Don’t let the rest of the cast off the hook, though. Mandy Moore does her best with the limited material, but she’s shoehorned into being an indecisive moron by the equally moronic script. She tries valiantly to rise above the material, but can’t. Piper Perabo, who is a fine actress herself, has the largest cameo ever filmed in this; she’s in the film for fifteen minutes and barely says three sentences, and those aren’t worth hearing anyway! Lauren Graham gets a bit of substance as Maggie, Milly’s psychologist sister, a character who should recognize her own mothers emotional and psychological deficits and do something about it, but never ventures beyond being merely a way for the plot to advance so inorganically it reminds me of those little plastic flowers you see in doctors waiting rooms.
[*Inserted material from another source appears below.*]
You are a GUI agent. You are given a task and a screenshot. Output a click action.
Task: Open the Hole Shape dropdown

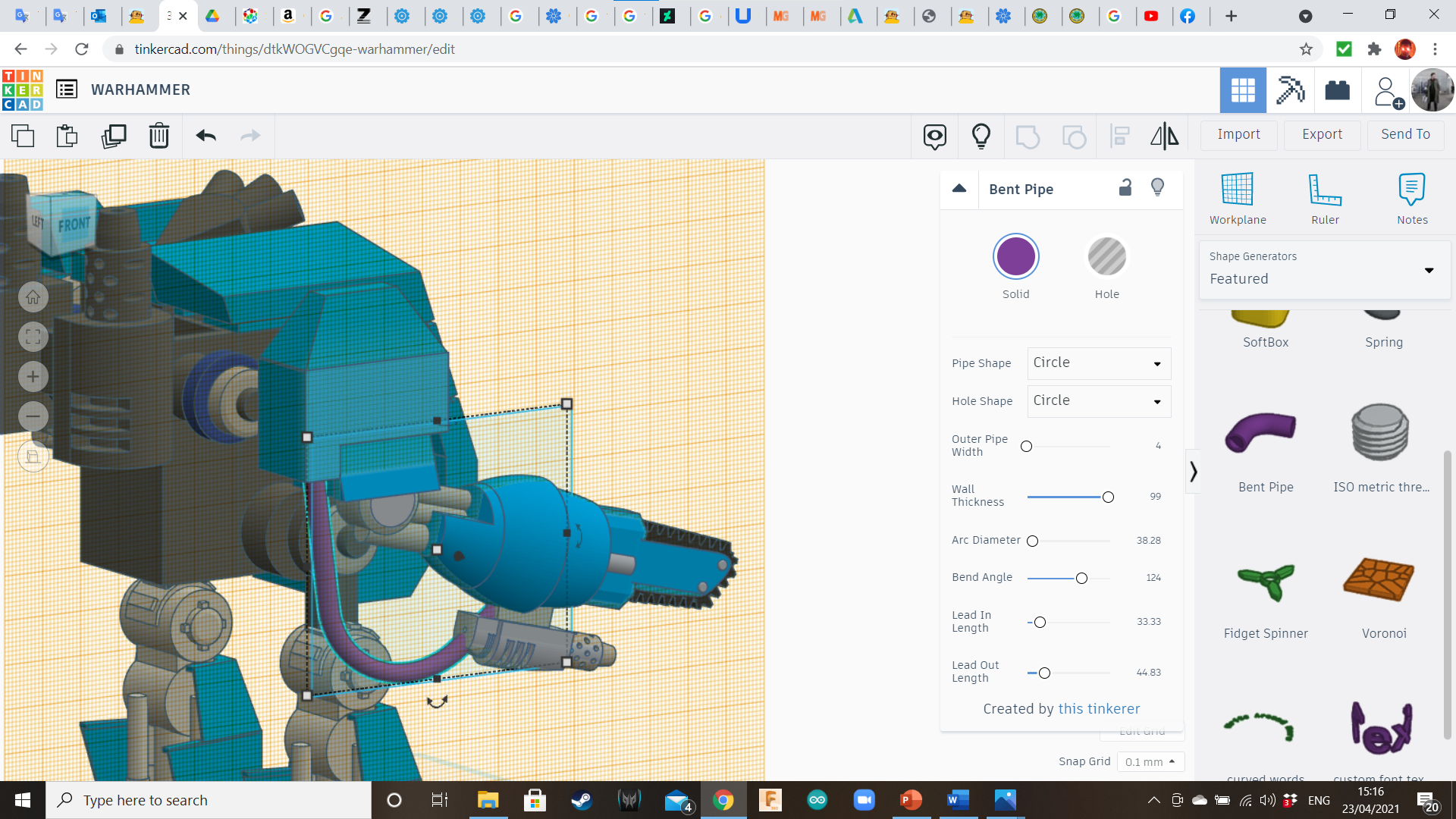pyautogui.click(x=1099, y=401)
The boys, Gabriel Macht and Tom Everett Scott, are passably charming, with Macht taking the cake for being the most obvious eventual choice for our heroine, but they’re nothing more than cliches.
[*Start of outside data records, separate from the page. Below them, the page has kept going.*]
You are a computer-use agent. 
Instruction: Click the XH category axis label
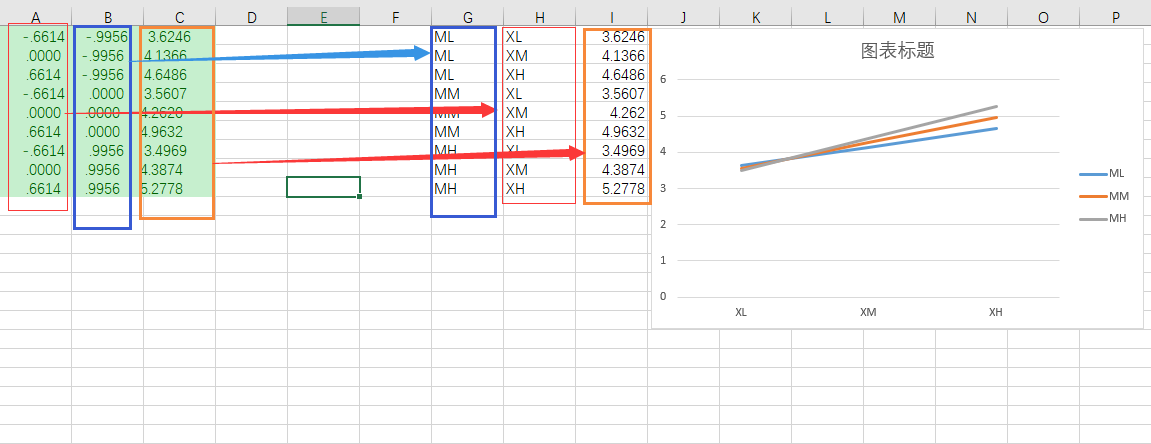pyautogui.click(x=996, y=312)
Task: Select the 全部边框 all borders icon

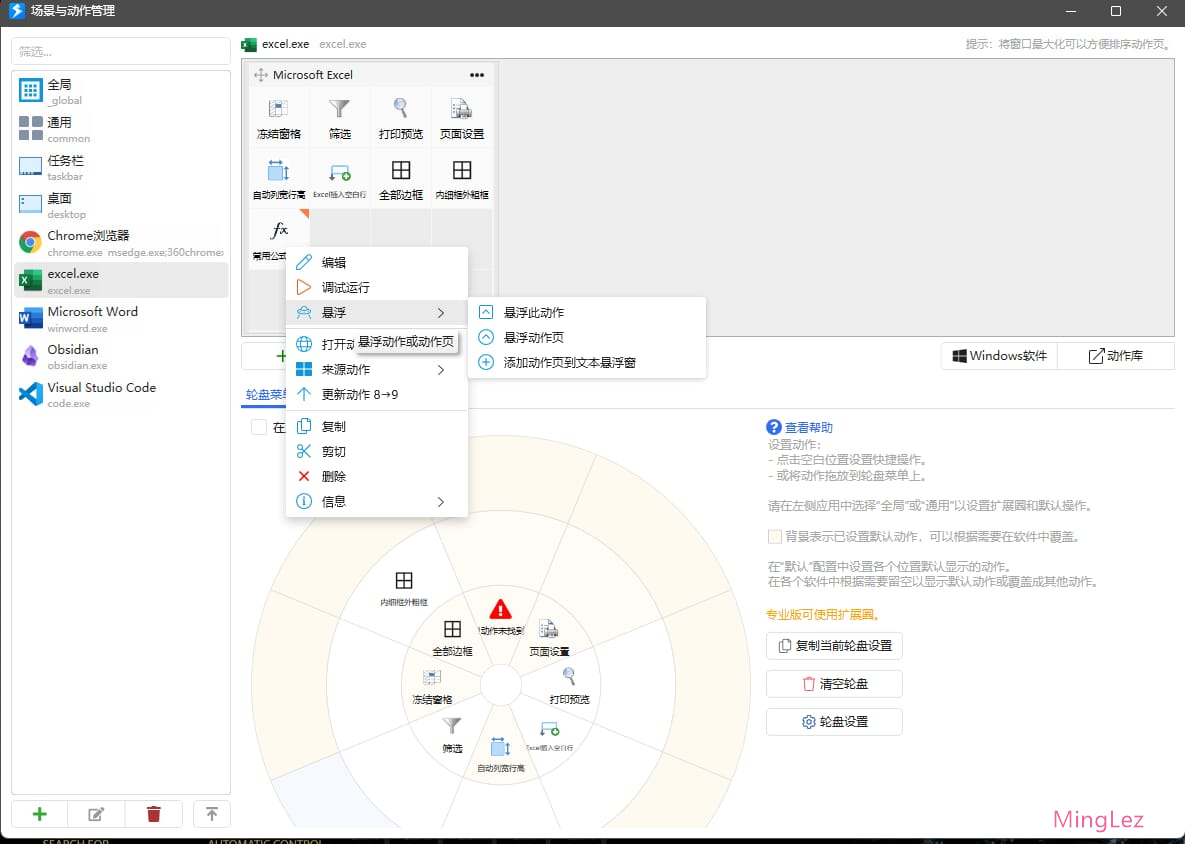Action: tap(400, 177)
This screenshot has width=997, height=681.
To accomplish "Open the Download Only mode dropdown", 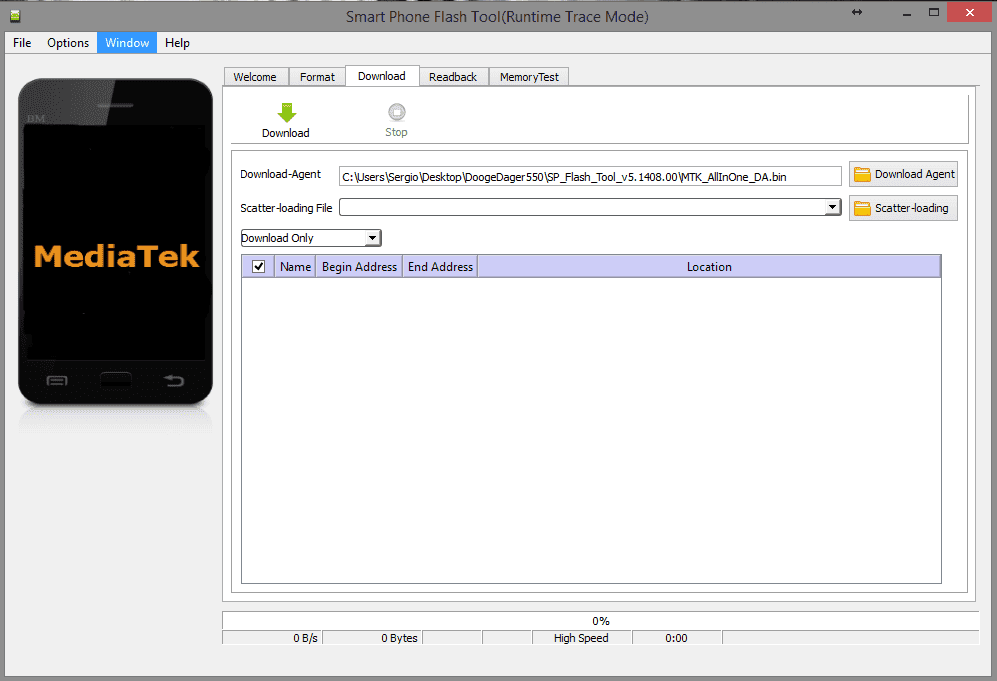I will click(311, 238).
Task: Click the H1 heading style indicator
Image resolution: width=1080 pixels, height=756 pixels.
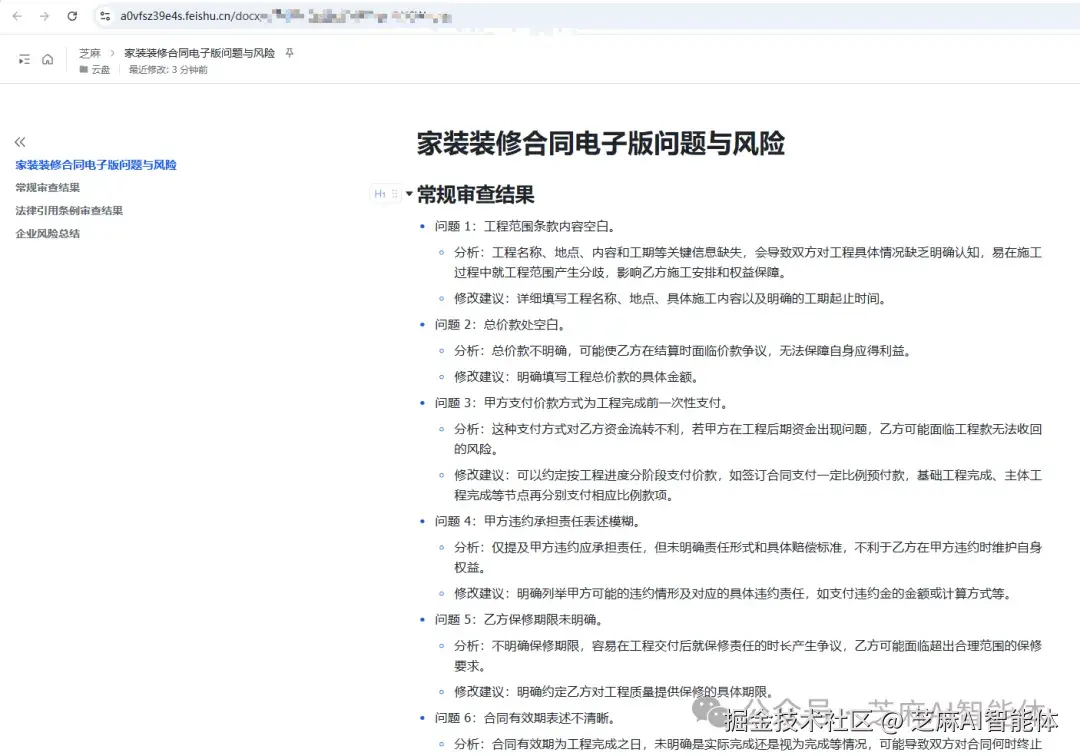Action: point(380,194)
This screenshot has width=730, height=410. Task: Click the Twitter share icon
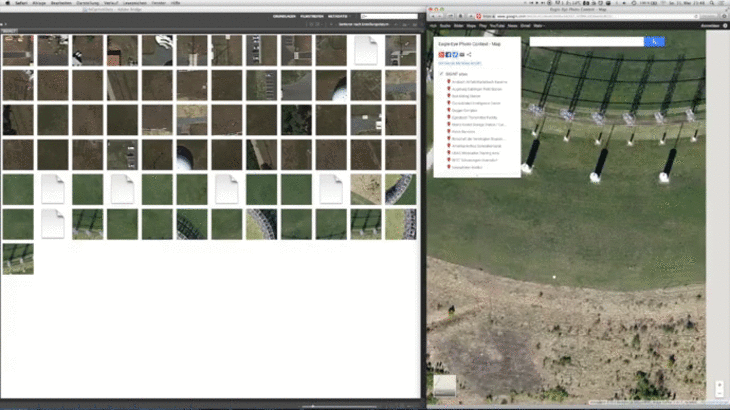tap(455, 54)
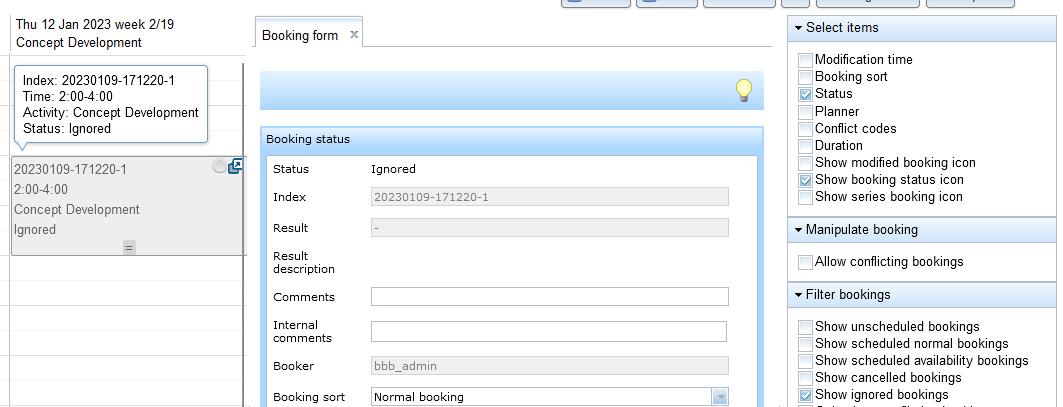Enable the Modification time checkbox
Screen dimensions: 1063x407
805,60
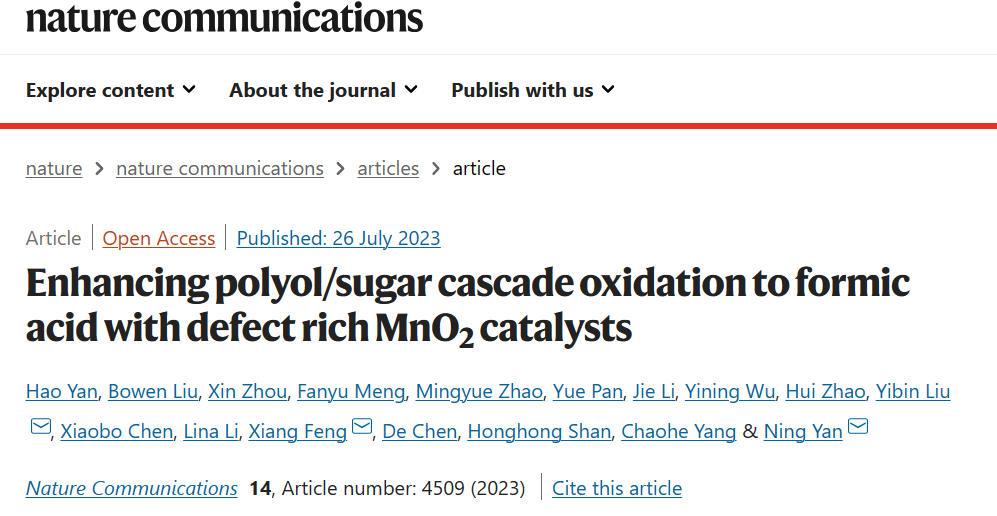This screenshot has height=516, width=997.
Task: Click the envelope icon next to Xiang Feng
Action: click(362, 426)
Because I Said So is a shitty film. I don’t know how it ended up in my collection, nor do I wish it to remain there. My wife, who had the temerity to try and justify the action of the characters in the film as “realistic” (which indicates just how far gone she is towards thinking chick-flicks are based on real life), is not going to watch this in my presence again. Flaccid, lamentably predictable and howlingly awful, this film is beyond the pale for stupid, stupid film-making. And it frustrates me that shitty crud like this can be made while genuinely talented filmmakers, with original and amazing ideas for films, are left to scrimp and save with only the merest budgets to achieve their dreams.
Oh, and Lisa owes me. I’m going to make her watch The Expendables. Should make for a good laugh.